I thank you for your vote of confidence in me. I’ve thoroughly enjoyed my time at MHJC and I look forward to many more years of growth together with you and your children.
The first year in a synagogue involves a lot of learning. It takes time to understand the individual congregant’s needs and how the synagogue functions as a whole. There are things that have been improved since my arrival and things yet to be improved. Some of my future goals are to develop a better relationship with our post bar mitzvah youth as well as with our members who aren’t regular shul goers. There may be things that I’ve changed that you’re not happy with. Please feel free to speak to me. Although I do have my own thoughts how to grow the synagogue and meet the needs of current day Jewry, my first priorities are to you. If, nonetheless, you would like to use somebody as an intermediary, Elliot Morris, Barbara Dicken, Larry Sommer, Mark Hirsch and Robert Goldman are on the Liaison committee, and as a unit we’ll discuss how to best address your desires.

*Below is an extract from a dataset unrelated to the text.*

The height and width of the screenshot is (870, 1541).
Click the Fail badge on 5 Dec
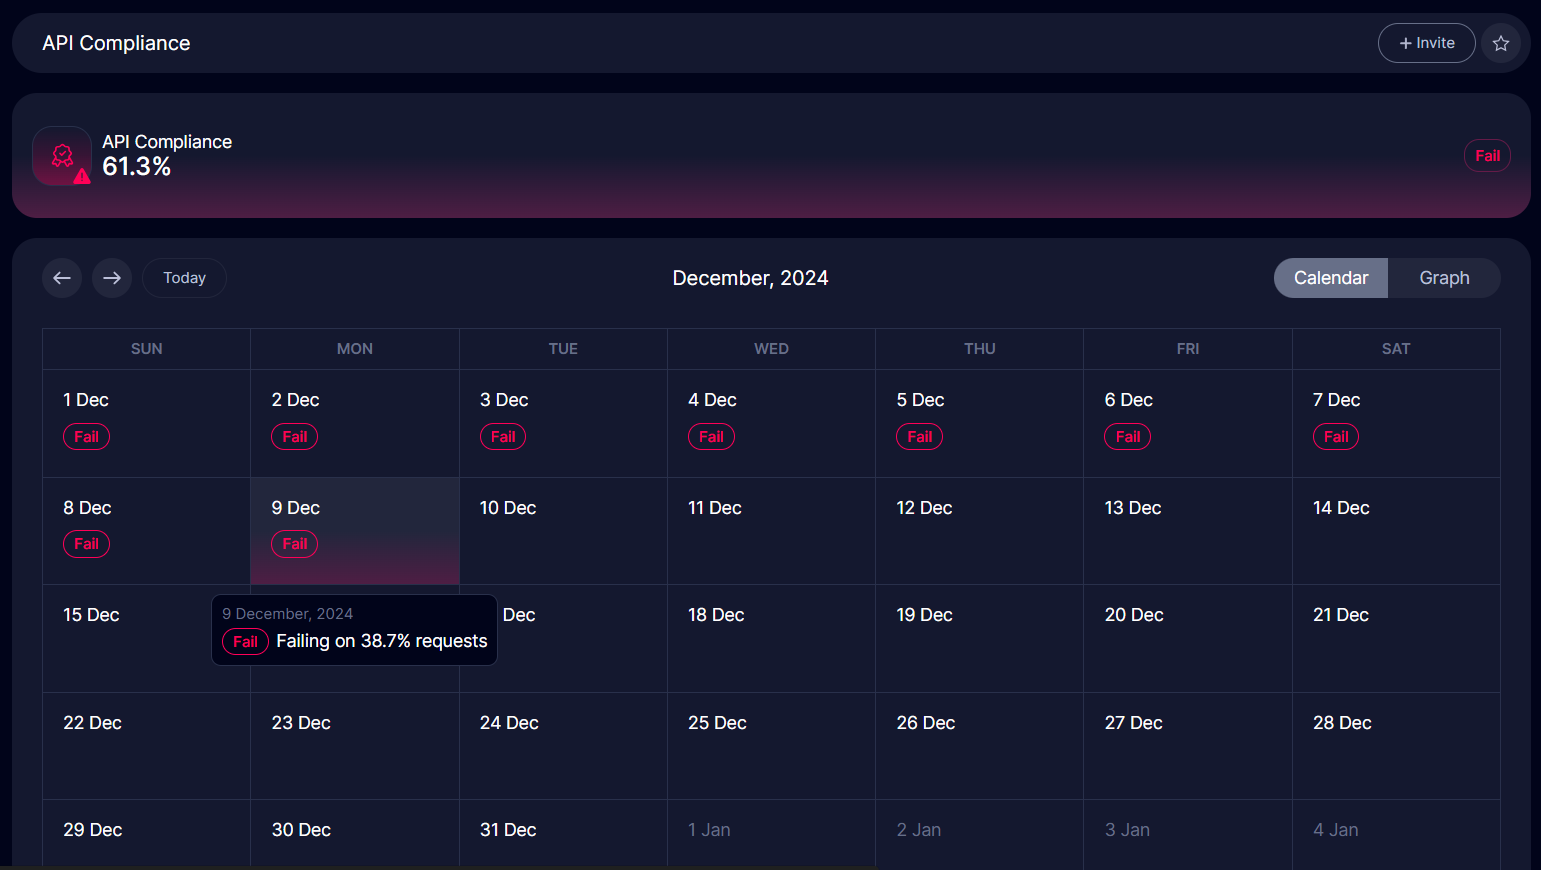[x=919, y=437]
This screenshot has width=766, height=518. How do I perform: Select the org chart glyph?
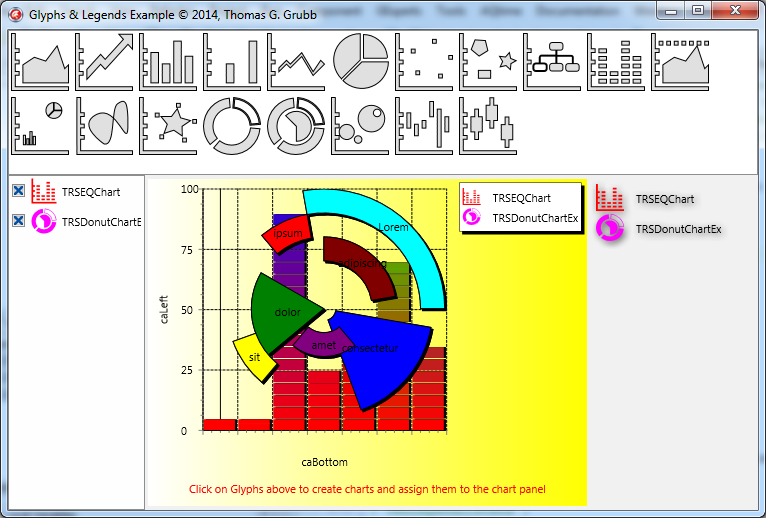553,61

Since I’ve started, we’ve gained over twenty families each year. The credit is truly yours though, for by word of mouth, and by your personal recommendations, others have been attracted to the warmth and personal service of our synagogue. Keep it up, for soon we’ll be financially solid, with a thriving synagogue, consistent Bar and Bat Mitzvot of young and old, and the sound of learning and music coursing through the halls.
With regards to our solid core of young families, I’d like to share with you the Benediction I gave at this year’s POB Interfaith Thanksgiving Service, held at St. Pius X Church on November 24th.
“We had a party at our synagogue this past Saturday night, and at one large table there was a group of young couples who all had children the same age. I was admiring how this close knit group of friends, were also excellent, loving parents.
Then I was thinking, this wonderful trait is not something unique to my synagogue, rather, it’s something shared throughout the Plainview-Old Bethpage community. Families don’t move here to own a McMansion, or have a view of the bay, or to show off their expensive cars; they move here because the schools are excellent, the area is safe and there’s a plethora of extra curricular activities for the children. Families that want children and love their children move to our area.
That we are such families and live together as a community of caring parents is something we should all be grateful for this Thanksgiving.
Yet, there’s another component to this blessing. Since these children are so well loved, I believe we could confidently project that our community is going to produce many healthy and functional citizens and leaders of the future.
We live in troubling times. Last week with bombings in Paris, attacks in Mali and murders in Israel, I felt almost as miserable as I did around the time of 9/11.
Einstein most notably said, ‘No problem can be solved from the same level of consciousness that created it.’ We have problems that need new solutions. Doing the same thing we did in the past will only perpetuate the problems. We need a new generation of leaders that can think outside of the box and be willing to make bold new efforts for peace. The children that we’re raising with love and self-confidence are the ones that may be able to achieve a brighter future.
The Jewish prayers typically end with the petition: עֹשֶׂה שָׁלוֹם בִּמְרוֹמָיו, הוּא יַעֲשֶׂה שָׁלוֹם עָלֵֽינוּ וְעַל כָּל יִשְׂרָאֵל, וְעַל כָּל יושבי תבל וְאִמְרוּ אָמֵן. ‘May the One who makes peace in the Heavens make peace for us and all the inhabitants of the world and let us say Amen.’
Perhaps the real intention of this prayer is to ask G-d to inspire us to think of new ways to create peace. G-d put the world in our hands; we are the ones who need to take efficacious action.
Therefore, my blessing is: May we appreciate our community and our children. May we shower them with so much love and confidence that they’ll become a generation of leaders, and may G-d enlighten them and us about how to create a worldwide lasting peace.”